Его вопрос опять вверг султана в один из обычных приступов ярости. Он заметил, что алькаиды принялись за еду, не дожидаясь его, и разразился потоком ругательств.
– Ешь! – прорычал он нормандцу. – А вы, обжоры, перестаньте набивать брюхо! Можно подумать, что вы – рабы, живущие на хлебе и воде, а не богачи, обирающие меня.
Он приказал страже отобрать у свиты и отнести все, что осталось, рабам. Алькаиды хотели, по меньшей мере, оставить на месте начатое блюдо, говоря, что христиане недостойны есть с того же подноса, что и султан. Но тот повелел отнести блюдо со всем, что на нем было: курами, голубями и рисом с шафраном.
Пленные набросились на королевские дары, и разыгралось настоящее сражение голодных псов у кормушки. Анжелика с жалостью смотрела на несчастных, униженных рабством и лишенных надежды. Среди них было немало дворян, священников, знатных и достойных людей, но нищета уравняла их одинаковыми лохмотьями. Она увидела их худобу и вспомнила о мэтре Савари, чьи пальцы показались ей сухими и жесткими, как прутья. Бедняга буквально умирал с голоду, а она даже не догадалась дать ему марципан!..
Со своего места она могла расслышать беседу султана и нормандца и почти все поняла. Она призналась себе, что бурная жестокая натура Мулея Исмаила одновременно притягивает и отталкивает ее. Укротить человека такого рода было равносильно приручению хищного зверя, который останется хищником, вечно готовым к прыжку и охочим до крови.
К ее плечу прислонилась черкешенка, укутанная в наряд цвета нильской воды. Ее глаза впились в султанский профиль. Арабский язык робких признаний кавказской девочки был неуклюж и бесцветен, как и у ее собеседницы, но жесты, томная мимика досказывали за нее.
– Ты знаешь, он не такой ужасный… Он постарался меня рассмешить, чтобы высохли слезы… Он подарил мне браслет. Его рука была нежной на моем плече. Его грудь как серебряный щит… Я не была женщиной. А теперь стала. И каждую ночь познаю все новые блаженства.
«Черкешенка понравилась Мулею Исмаилу, – говорил ей Осман Ферраджи. – Она развлекает его и притягивает, как кошечка. Все это хорошо. Это дает нам время приготовить для него тигрицу».
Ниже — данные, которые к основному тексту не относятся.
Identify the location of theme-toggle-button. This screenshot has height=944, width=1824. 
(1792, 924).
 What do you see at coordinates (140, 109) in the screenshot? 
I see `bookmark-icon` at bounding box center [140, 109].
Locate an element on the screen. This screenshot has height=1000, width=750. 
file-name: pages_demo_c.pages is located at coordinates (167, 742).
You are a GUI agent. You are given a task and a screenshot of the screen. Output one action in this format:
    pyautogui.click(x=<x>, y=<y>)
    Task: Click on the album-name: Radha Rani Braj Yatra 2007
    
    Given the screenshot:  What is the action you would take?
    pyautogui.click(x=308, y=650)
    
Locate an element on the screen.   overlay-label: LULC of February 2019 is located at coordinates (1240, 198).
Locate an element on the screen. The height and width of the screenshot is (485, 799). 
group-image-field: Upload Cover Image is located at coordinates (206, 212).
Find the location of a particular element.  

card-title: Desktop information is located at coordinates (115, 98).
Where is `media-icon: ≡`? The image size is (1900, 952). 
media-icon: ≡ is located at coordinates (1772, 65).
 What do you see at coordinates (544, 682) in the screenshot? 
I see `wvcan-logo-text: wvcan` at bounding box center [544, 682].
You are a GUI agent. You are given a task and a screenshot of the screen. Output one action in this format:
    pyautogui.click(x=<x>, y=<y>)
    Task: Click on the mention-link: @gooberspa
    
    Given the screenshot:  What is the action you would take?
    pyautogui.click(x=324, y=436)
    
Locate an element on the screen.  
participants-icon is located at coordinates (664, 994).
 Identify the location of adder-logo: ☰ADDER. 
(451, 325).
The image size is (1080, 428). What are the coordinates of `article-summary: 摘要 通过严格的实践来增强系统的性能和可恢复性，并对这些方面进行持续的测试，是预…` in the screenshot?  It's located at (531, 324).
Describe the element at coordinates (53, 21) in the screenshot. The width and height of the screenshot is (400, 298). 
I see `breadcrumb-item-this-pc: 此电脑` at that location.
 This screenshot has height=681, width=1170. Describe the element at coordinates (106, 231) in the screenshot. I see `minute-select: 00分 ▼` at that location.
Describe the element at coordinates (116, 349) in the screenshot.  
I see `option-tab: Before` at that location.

Анжелика пожимала плечами. Она говорила «нет», но каждый раз все с большим трудом выдерживала борьбу с коварными соблазнами. Здесь против нее было все: миндальные печенья, засахаренные фрукты, заботы о телесной красоте и волнующие исповедальные нашептывания придворных прелестниц, ревниво хвастающих милостями повелителя. В гареме все чувства были напряжены, искусно возбуждены и раздразнены, вращаясь вокруг невидимой и всемогущей персоны. Мулей Исмаил был вездесущ. Это становилось наваждением. По ночам Анжелика просыпалась и вскакивала, страшась увидеть возникшую из тьмы царственную тень.
Теперь она уже была довольна, когда ей удавалось увидеть его во плоти. Призрак вновь обретал форму и плотность, становился мужчиной со всеми его слабостями, а не сказочным видением, почти что религиозным мифом. Она примеривалась к нему, как к другим, и кто знает… «Поживем – увидим», – думала она.
– Когда ты допустишь наших священников? – разрывая птицу зубами, спросил Колен Патюрель. Он ломился к цели с упорством зубра.
– Они могут прибыть когда им угодно, и мы выпустим их в целости и сохранности. Дай им знать, что я к ним хорошо отнесусь.
Нормандец тотчас предложил написать два письма. Одно – поручение монарха к алькаиду Али, сыну Абдуллы, осадившему занятую испанцами Сеуту, предписывающее тому начать переговоры об этом деле. Другое – к святым отцам из Братства Пресвятой Троицы, которые получат его через посредничество французских торговцев в Кадиксе.